Uno de los monitores más avanzados del mundo, cuya función, entre otras, es analizar si infartados presentan arritmia, una de las principales causas de muerte en éstos, forma parte del equipo de una de las nuevas torres quirúrgicas del Hospital General de México, que alberga los servicios de cardiología, angiología y neumología.
Además, la integración de todas las áreas de cardiología en esta nueva torre ha permitido poner en marcha el código infarto, y con ello atender con oportunidad a estos pacientes.
Mientras en un hospital privado hay que desembolsar hasta medio millón para recibir tratamiento de infarto agudo al miocardio. En este hospital el costo es de 50 mil pesos, pero esto depende de la situación económica de los pacientes, a quienes se les realiza estudio socioeconómico.

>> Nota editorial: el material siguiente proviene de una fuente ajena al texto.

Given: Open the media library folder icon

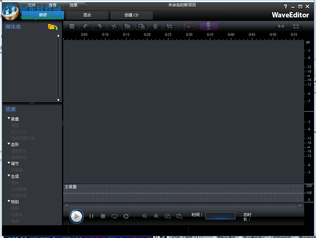Looking at the screenshot, I should click(53, 27).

La torre no sólo cuenta con equipo de vanguardia para tratar las enfermedades cardiovasculares, sino también males que deben ser tratados por neumólogos y alergólogos.
Un tanque, en cuyo interior está instalada una caminadora que permite hacer caminata o correr para la rehabilitación de deportistas o atletas de alto rendimiento con secuelas debido al sobreuso del cuerpo, la cual, además, expulsa un chorro de agua para dar masaje, compone el equipo de la torre quirúrgica de rehabilitación física, audiología y foniatría y alergia.
Se trata de una piscina de marcha con plataforma. El costo por sesión en una institución privada es de alrededor de mil pesos, y los pacientes llegan a requerir de cinco a 10. En este hospital el costo por su uso es 170 pesos.